A preliminary hearing began on Wednesday, September 28, 2011, for (from left) Paul Braden, Orlando Lopez and Kevin Stone, who are accused of taking part part in a shooting in Clearlake, Calif., on Saturday, June 18, 2011, that left a 4-year-old boy dead and five others wounded. Lake County Jail photos.
CLEARLAKE, Calif. – The events that culminated in a June shooting that left a child dead and several people wounded were explored in the first day of a preliminary hearing for three local men that got under way on Wednesday.
Orlando Joseph Lopez, 23, and Paul William Braden, 21, of Clearlake Oaks and Kevin Ray Stone, 29, of Clearlake sat in the jury box throughout the first day of their preliminary hearing, set to continue for several more days.
The three men are facing charges of murder, mayhem, and numerous counts of attempted murder and assault with a deadly weapon, along with special allegations for use of firearms and great bodily injury for a late night shooting on June 18 that killed 4-year-old Skyler Rapp and wounded the child's mother, Desiree Kirby; her boyfriend, Ross Sparks, and his brother, Andrew Sparks; and friends Ian Griffith and Joseph Armijo.
Security in the courtroom was heightened on Wednesday.

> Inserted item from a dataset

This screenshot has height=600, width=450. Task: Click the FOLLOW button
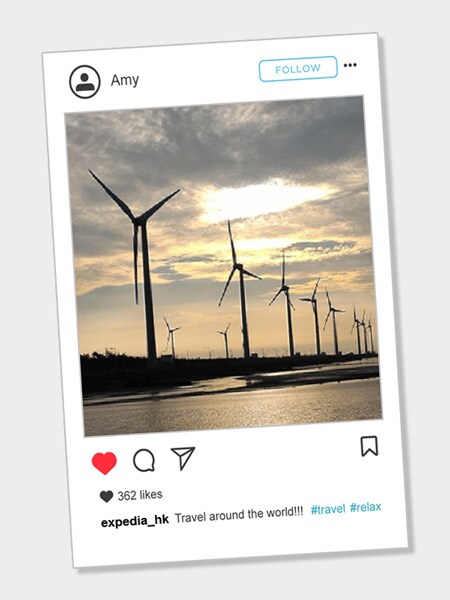tap(298, 69)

In addition to two correctional officers and the bailiff, a sheriff's sergeant and two deputies oversaw the proceedings as about a dozen friends and family members of the victims filtered in and out to watch the testimony.

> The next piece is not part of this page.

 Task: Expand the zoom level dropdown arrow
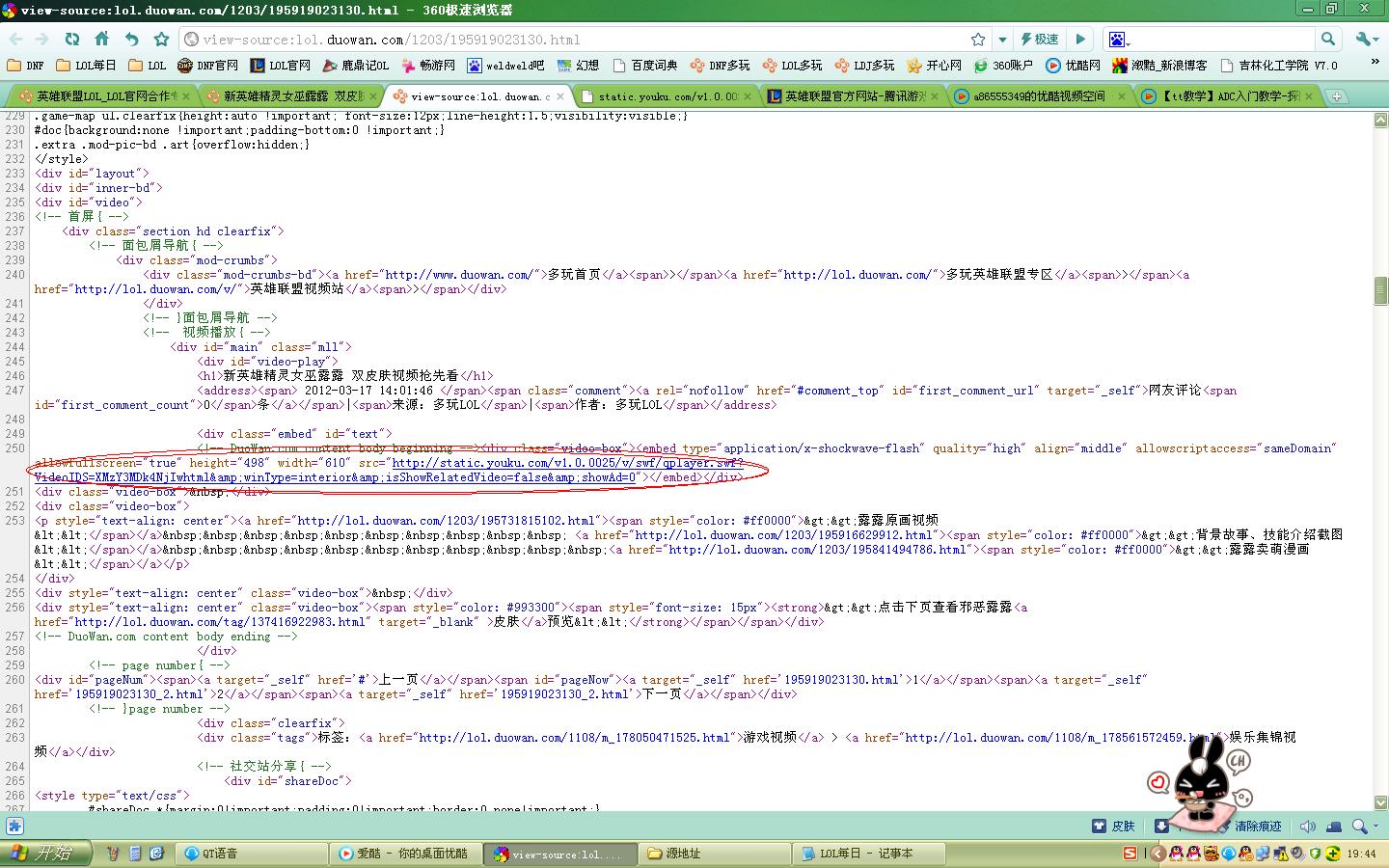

During a brief meeting in Judge Stephen Hedstrom's chambers before the hearing started, District Attorney Don Anderson and defense attorneys Stephen Carter, Doug Rhoades and Komnith Moth – representing Lopez, Braden and Stone, respectively – settled on an estimate of five days of preliminary hearing, Hedstrom said afterward.
A total of 21 witnesses will take the stand in the coming days, Hedstrom said once court convened.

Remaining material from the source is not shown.